**ASSIGNED TASK**
Transcribe all of the entries, matching each one exactly.

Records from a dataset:
#####
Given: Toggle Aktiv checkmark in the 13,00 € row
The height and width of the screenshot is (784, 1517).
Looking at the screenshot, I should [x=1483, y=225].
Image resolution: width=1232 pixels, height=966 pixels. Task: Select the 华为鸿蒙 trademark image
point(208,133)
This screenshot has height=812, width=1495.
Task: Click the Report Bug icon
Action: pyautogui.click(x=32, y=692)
#####
**ANSWER SPACE**
Given: Toggle Aktiv checkmark in the 13,00 € row
The height and width of the screenshot is (784, 1517).
Looking at the screenshot, I should [x=1483, y=225].
Image resolution: width=1232 pixels, height=966 pixels. Task: Select the 华为鸿蒙 trademark image
point(208,133)
This screenshot has height=812, width=1495.
Task: Click the Report Bug icon
Action: pyautogui.click(x=32, y=692)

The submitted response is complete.